His team based its emissions factor coefficient on relatively detailed datasets from US and Ukrainian coal mines, the only ones available, according to Kholod. This resulted in a value of 1.7, which is within the range established in previous work.
Multiplying this value by its estimates of coal gas content gave the team the emissions factors they needed for the analysis.
However, there remains a lot of uncertainty due to issues such as how methane is measured, as well as the type of coal and depth of mines. All of this can vary a lot between countries, whereas this study relied on extrapolating globally from the US and Ukrainian data.
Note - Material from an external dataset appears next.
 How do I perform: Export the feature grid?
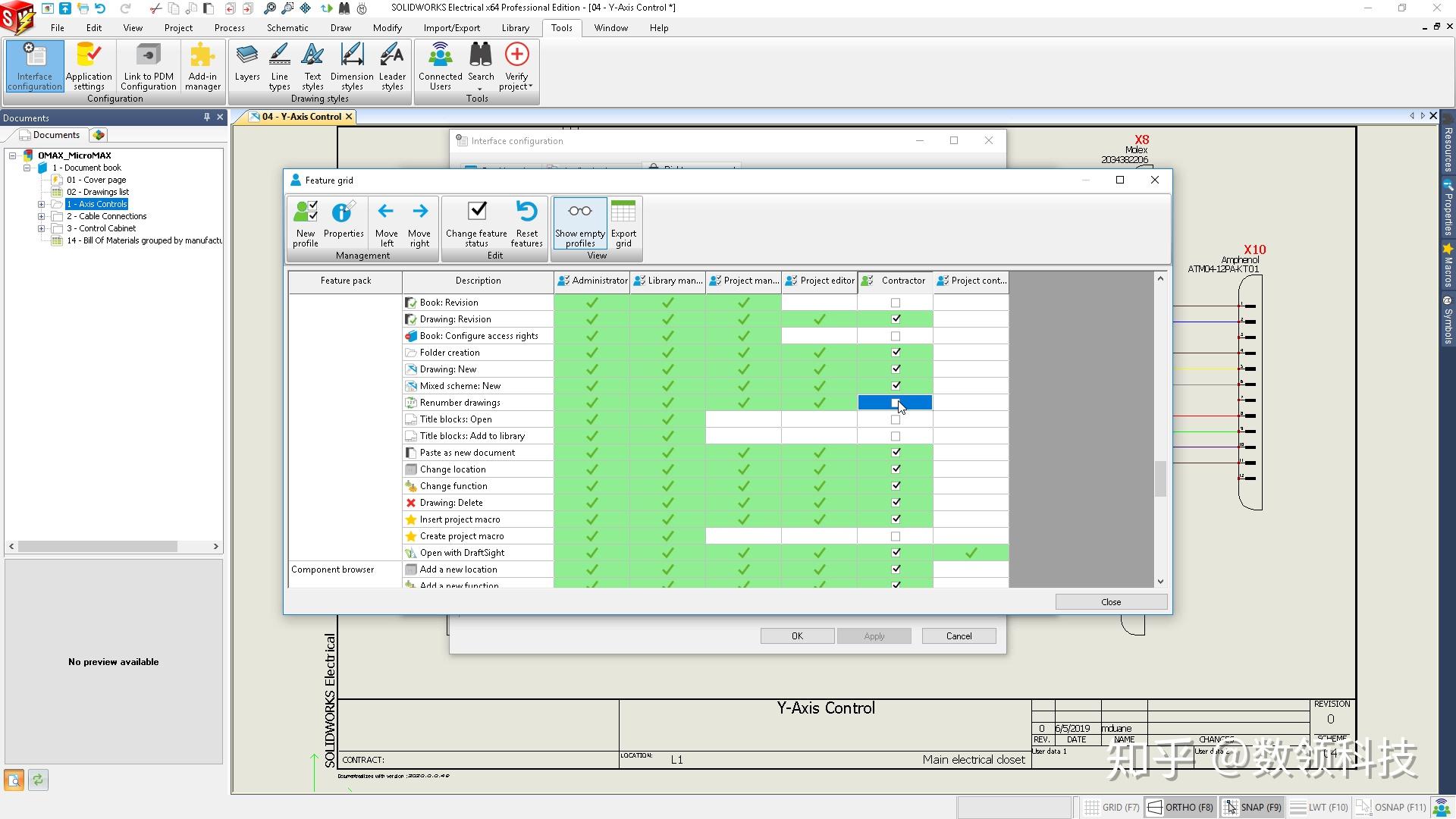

In the study, Kholod and his team note that, given these uncertainties, CMM levels could be roughly a third higher or lower than their estimated value. Besides better data collection at coal mines, they also mention the potential for using satellite data to independently sense-check emissions estimates with observations.
Dr Marielle Saunois, who leads the Global Methane Budget and was not involved in the new study, tells Carbon Brief that owing to the various complicating factors, calculating a global estimate for coal methane is very challenging. She also says that Kholod’s figure is not as far from previous attempts as it first appears:
“If you take their uncertainty and put that uncertainty around the other estimates, at some point there is an overlap.”
‘Part of the puzzle’
Kholod says their work “revealed a lot of gaps in data collection and reporting”, but says his team is not the first to suggest methane emissions from the fossil-fuel industry are being underreported.
Specifically, he points to a recent, widely publicised paper led by Dr Benjamin Hmiel that suggested fossil-fuel methane emissions could be 25-40% larger than previously thought. “Dr Hmiel and his colleagues used different methods, but reached a very similar conclusion,” he says.
The projections highlight the importance of preventing the release of methane from coal mines.
However, as it stands, strategies to either store the gas for energy production or burn it off are not being widely implemented.
The IEA estimates that around 45% of oil-and-gas methane emissions could be avoided at no net cost, or even negative costs given the potential to make money from the gas being captured.
“With coal it’s really hard to do that,” Dave Jones from the climate thinktank Ember, formerly known as Sandbag, tells Carbon Brief. He says unlike with oil and gas, the methane from coal is not released in a pure form and can be expensive to capture.
Air passing through mine ventilation systems contains less than 1% methane, according to the IEA.
For Kholod, this again highlights the need for improved data collection:
“When active mines are closed, it is important to preserve information on the mine and prepare the mine to extract AMM in the future…it is clear that methane from closed mines will be a problem for years to come.”